CFD Online Discussion Forums

CFD Online Discussion Forums (http://www.cfd-online.com/Forums/)
-   Main CFD Forum (http://www.cfd-online.com/Forums/main/)
-   -   Code Saturne mass sources MPI problem (http://www.cfd-online.com/Forums/main/75195-code-saturne-mass-sources-mpi-problem.html)

Pat84 April 19, 2010 07:06

Code Saturne mass sources MPI problem
 
Hello,

i have wrote a program to simulate effusion cooling holes with mass sources in the user routine "ustsma.f90", but if i try to run the case with more than one processor, the calculation will be killed by MPI.

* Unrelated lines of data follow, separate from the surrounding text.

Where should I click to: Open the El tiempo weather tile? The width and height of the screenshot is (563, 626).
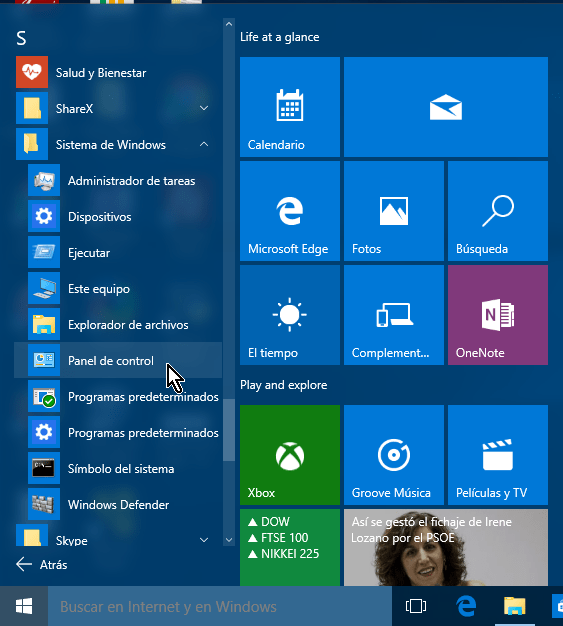[290, 315]
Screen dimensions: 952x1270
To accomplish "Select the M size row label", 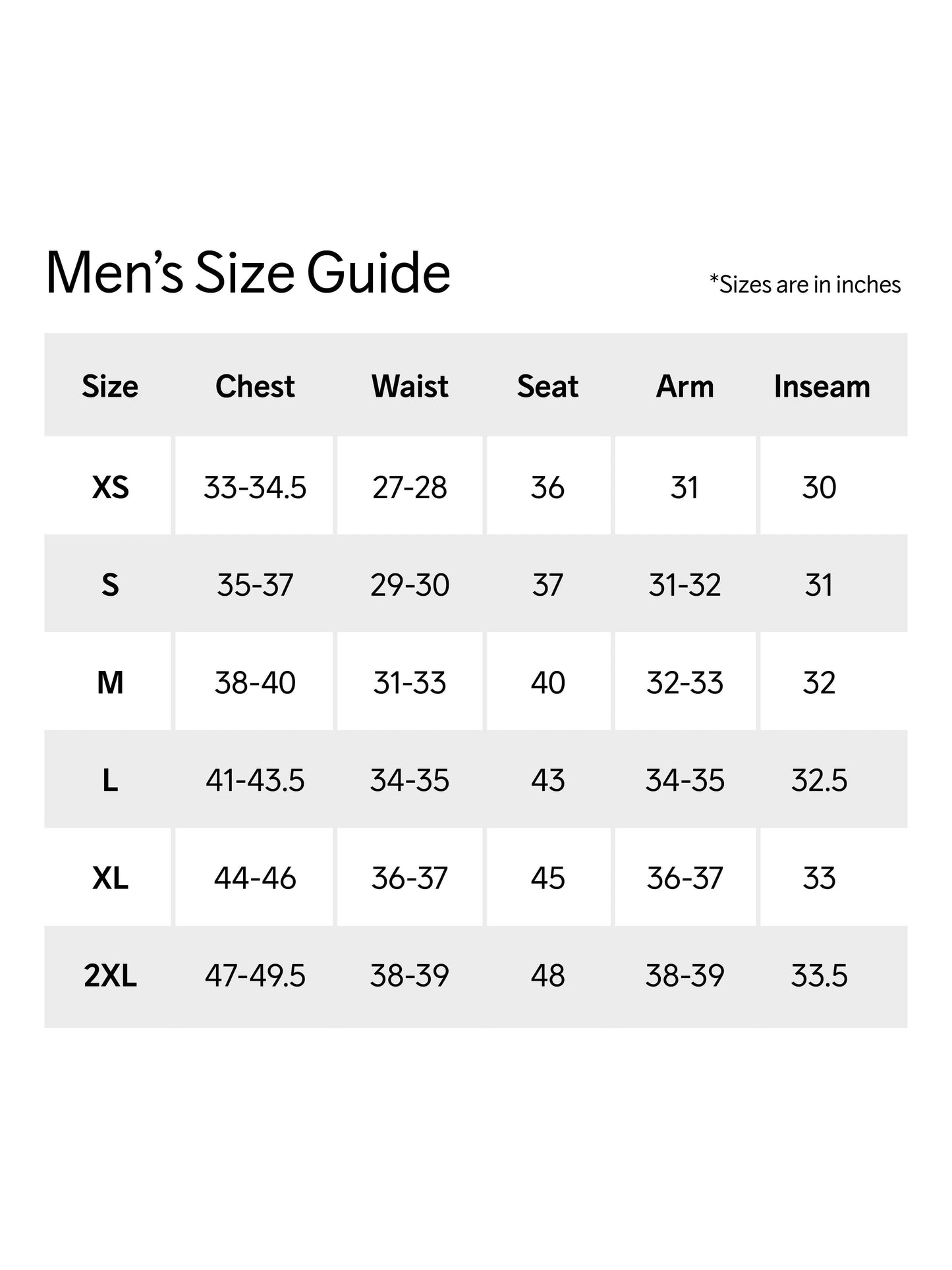I will 110,683.
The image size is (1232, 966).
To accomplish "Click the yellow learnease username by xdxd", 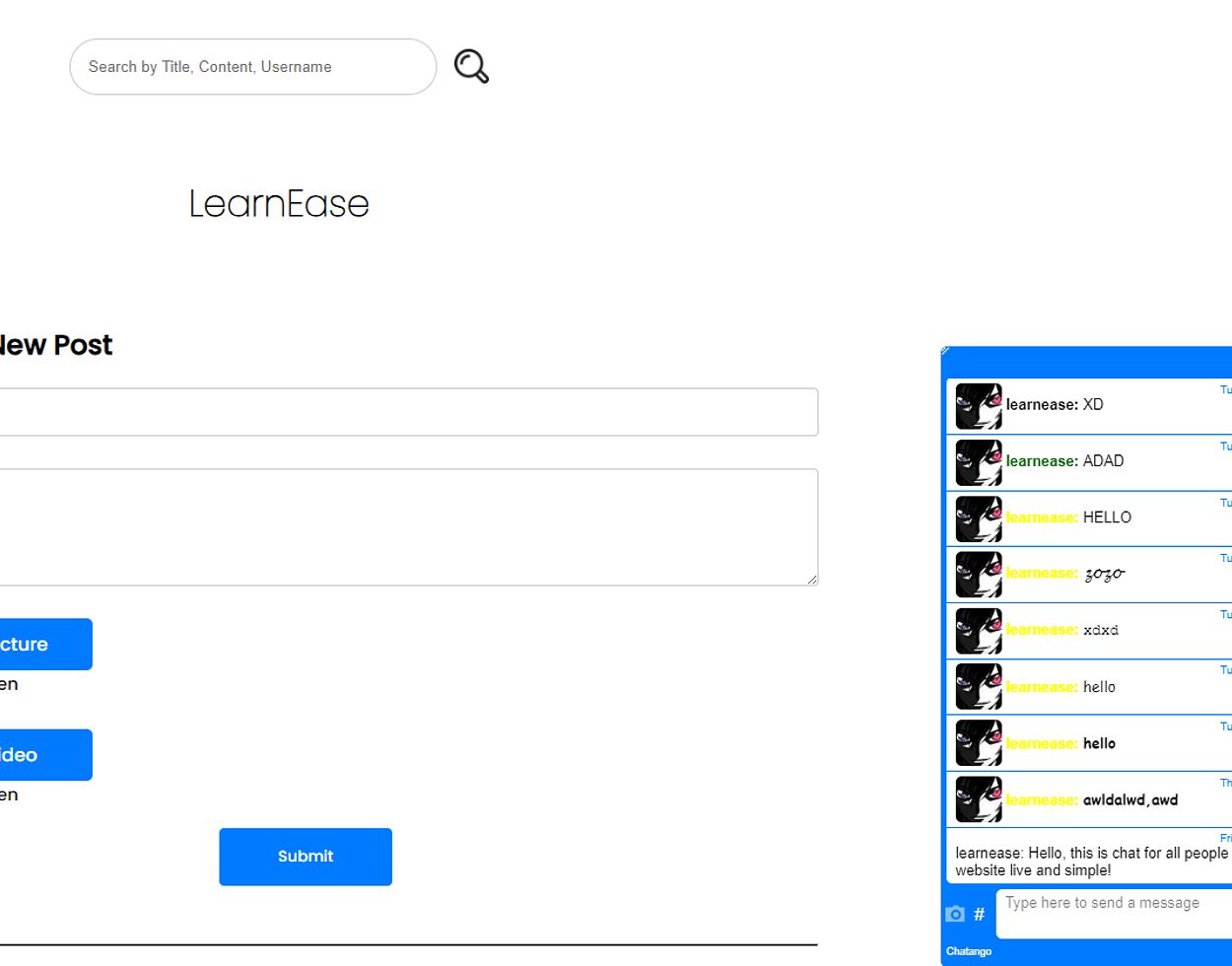I will [1041, 630].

The error message in the Terminal looks like follow:
Code:

--------------------------------------------------------------------------
MPI_ABORT was invoked on rank 0 in communicator MPI_COMM_WORLD
with errorcode 1.

NOTE: invoking MPI_ABORT causes Open MPI to kill all MPI processes.
You may or may not see output from other processes, depending on
exactly when Open MPI kills them.
--------------------------------------------------------------------------
--------------------------------------------------------------------------
mpiexec has exited due to process rank 0 with PID 13747 on
node bk-003z-kp exiting without calling "finalize". This may
have caused other processes in the application to be
terminated by signals sent by mpiexec (as reported here).
--------------------------------------------------------------------------
Error running the calculation.

Check Kernel log (listing) and error* files for details


  ********************************************
        Error in calculation stage.
  ********************************************

The list shows this error massage:

Code:

-------------------------------------------------------------


ALL PHASES  : 1D-WALL THERMAL MODULE NOT ACTIVATED
                NFPT1D =          0

-------------------------------------------------------------


PHASE      1 : HEAD LOSS TREATMENT NOT ACTIVATED
                NCEPDC =          0

-------------------------------------------------------------

SIGSEGV signal (forbidden memory area access) intercepted!

Call stack:
  1: 0x414f2a    <ustsma_+0x3278>                (cs_solver)
  2: 0x7fdcf8c99632 <caltri_+0x3882>                (libsaturne.so.0)
  3: 0x7fdcf8c76476 <cs_run+0x856>                  (libsaturne.so.0)
  4: 0x7fdcf8c7674d <main+0x1fd>                    (libsaturne.so.0)
  5: 0x7fdcf6d2e586 <__libc_start_main+0xe6>        (libc.so.6)
  6: 0x40d1a9    ?                                (?)
End of stack

Is it possible, that i am not allowed to use the "save" option in variable declaration? That would be fatal, because i need to save variables for the following time steps.

has someone a idea?

Tanks, Patrick

Pat84 April 19, 2010 09:28

2 Attachment(s)
Hello again,

i have made a simple test case to analyze the problem and it appears to be a little difficult.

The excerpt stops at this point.